What to work on: Output every line of the material exactly.
━━━━━━━━━━
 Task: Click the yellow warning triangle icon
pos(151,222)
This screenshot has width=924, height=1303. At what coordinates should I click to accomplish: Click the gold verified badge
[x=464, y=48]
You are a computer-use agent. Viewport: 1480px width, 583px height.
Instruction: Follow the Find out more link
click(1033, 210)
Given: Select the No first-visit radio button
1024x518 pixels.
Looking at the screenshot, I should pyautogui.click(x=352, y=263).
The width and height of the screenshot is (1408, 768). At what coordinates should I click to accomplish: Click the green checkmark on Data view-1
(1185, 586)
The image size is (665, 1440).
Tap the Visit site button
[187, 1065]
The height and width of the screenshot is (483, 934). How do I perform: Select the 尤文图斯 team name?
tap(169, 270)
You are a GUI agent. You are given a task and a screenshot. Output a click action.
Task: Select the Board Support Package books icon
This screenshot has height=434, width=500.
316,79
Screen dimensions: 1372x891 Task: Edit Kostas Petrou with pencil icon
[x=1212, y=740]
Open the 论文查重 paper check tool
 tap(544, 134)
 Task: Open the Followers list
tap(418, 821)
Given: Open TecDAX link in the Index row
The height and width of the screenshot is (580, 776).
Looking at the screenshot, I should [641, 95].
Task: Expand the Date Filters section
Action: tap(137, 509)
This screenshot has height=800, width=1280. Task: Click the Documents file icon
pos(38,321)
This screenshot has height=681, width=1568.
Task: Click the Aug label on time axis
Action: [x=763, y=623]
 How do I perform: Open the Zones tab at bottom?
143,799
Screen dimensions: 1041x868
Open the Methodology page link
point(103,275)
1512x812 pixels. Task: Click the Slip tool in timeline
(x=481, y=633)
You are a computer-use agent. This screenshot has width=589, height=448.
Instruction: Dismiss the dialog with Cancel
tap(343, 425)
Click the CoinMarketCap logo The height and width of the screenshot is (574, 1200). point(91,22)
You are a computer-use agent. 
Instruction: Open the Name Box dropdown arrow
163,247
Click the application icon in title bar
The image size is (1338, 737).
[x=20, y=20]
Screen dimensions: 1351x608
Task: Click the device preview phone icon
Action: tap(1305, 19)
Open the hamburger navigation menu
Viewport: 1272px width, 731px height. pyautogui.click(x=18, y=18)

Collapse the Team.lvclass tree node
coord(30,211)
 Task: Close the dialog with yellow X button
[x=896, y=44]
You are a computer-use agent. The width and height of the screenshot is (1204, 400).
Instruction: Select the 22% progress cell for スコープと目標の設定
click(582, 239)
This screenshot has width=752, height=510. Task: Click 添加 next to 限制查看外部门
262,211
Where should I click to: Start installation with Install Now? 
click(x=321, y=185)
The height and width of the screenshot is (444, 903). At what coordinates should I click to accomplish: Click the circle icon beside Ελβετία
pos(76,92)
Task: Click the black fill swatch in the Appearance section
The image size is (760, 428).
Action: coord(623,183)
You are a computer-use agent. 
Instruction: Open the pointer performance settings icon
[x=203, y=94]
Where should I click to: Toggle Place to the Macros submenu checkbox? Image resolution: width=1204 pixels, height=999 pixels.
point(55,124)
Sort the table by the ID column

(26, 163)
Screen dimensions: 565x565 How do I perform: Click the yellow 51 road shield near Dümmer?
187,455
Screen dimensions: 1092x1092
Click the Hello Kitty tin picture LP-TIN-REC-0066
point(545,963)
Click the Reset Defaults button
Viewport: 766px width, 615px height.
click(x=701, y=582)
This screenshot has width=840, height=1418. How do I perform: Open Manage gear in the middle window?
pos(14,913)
━━━━━━━━━━
Answer space:
 Task: Click the yellow warning triangle icon
pos(151,222)
This screenshot has width=924, height=1303. At what coordinates should I click to accomplish: Click the gold verified badge
[x=464, y=48]
You are a computer-use agent. Viewport: 1480px width, 583px height.
Instruction: Follow the Find out more link
click(1033, 210)
Given: Select the No first-visit radio button
1024x518 pixels.
Looking at the screenshot, I should pyautogui.click(x=352, y=263).
The width and height of the screenshot is (1408, 768). At what coordinates should I click to accomplish: Click the green checkmark on Data view-1
(1185, 586)
The image size is (665, 1440).
Tap the Visit site button
[187, 1065]
The height and width of the screenshot is (483, 934). How do I perform: Select the 尤文图斯 team name?
tap(169, 270)
You are a GUI agent. You are given a task and a screenshot. Output a click action.
Task: Select the Board Support Package books icon
This screenshot has height=434, width=500.
316,79
Screen dimensions: 1372x891 Task: Edit Kostas Petrou with pencil icon
[x=1212, y=740]
Open the 论文查重 paper check tool
 tap(544, 134)
 Task: Open the Followers list
tap(418, 821)
Given: Open TecDAX link in the Index row
The height and width of the screenshot is (580, 776).
Looking at the screenshot, I should [641, 95].
Task: Expand the Date Filters section
Action: tap(137, 509)
This screenshot has height=800, width=1280. Task: Click the Documents file icon
pos(38,321)
This screenshot has height=681, width=1568.
Task: Click the Aug label on time axis
Action: [x=763, y=623]
 How do I perform: Open the Zones tab at bottom?
143,799
Screen dimensions: 1041x868
Open the Methodology page link
point(103,275)
1512x812 pixels. Task: Click the Slip tool in timeline
(x=481, y=633)
You are a computer-use agent. This screenshot has width=589, height=448.
Instruction: Dismiss the dialog with Cancel
tap(343, 425)
Click the CoinMarketCap logo The height and width of the screenshot is (574, 1200). point(91,22)
You are a computer-use agent. 
Instruction: Open the Name Box dropdown arrow
163,247
Click the application icon in title bar
The image size is (1338, 737).
[x=20, y=20]
Screen dimensions: 1351x608
Task: Click the device preview phone icon
Action: tap(1305, 19)
Open the hamburger navigation menu
Viewport: 1272px width, 731px height. pyautogui.click(x=18, y=18)

Collapse the Team.lvclass tree node
coord(30,211)
 Task: Close the dialog with yellow X button
[x=896, y=44]
You are a computer-use agent. The width and height of the screenshot is (1204, 400).
Instruction: Select the 22% progress cell for スコープと目標の設定
click(582, 239)
This screenshot has width=752, height=510. Task: Click 添加 next to 限制查看外部门
262,211
Where should I click to: Start installation with Install Now? 
click(x=321, y=185)
The height and width of the screenshot is (444, 903). At what coordinates should I click to accomplish: Click the circle icon beside Ελβετία
pos(76,92)
Task: Click the black fill swatch in the Appearance section
The image size is (760, 428).
Action: coord(623,183)
You are a computer-use agent. 
Instruction: Open the pointer performance settings icon
[x=203, y=94]
Where should I click to: Toggle Place to the Macros submenu checkbox? Image resolution: width=1204 pixels, height=999 pixels.
point(55,124)
Sort the table by the ID column

(26, 163)
Screen dimensions: 565x565 How do I perform: Click the yellow 51 road shield near Dümmer?
187,455
Screen dimensions: 1092x1092
Click the Hello Kitty tin picture LP-TIN-REC-0066
point(545,963)
Click the Reset Defaults button
Viewport: 766px width, 615px height.
click(x=701, y=582)
This screenshot has width=840, height=1418. How do I perform: Open Manage gear in the middle window?
pos(14,913)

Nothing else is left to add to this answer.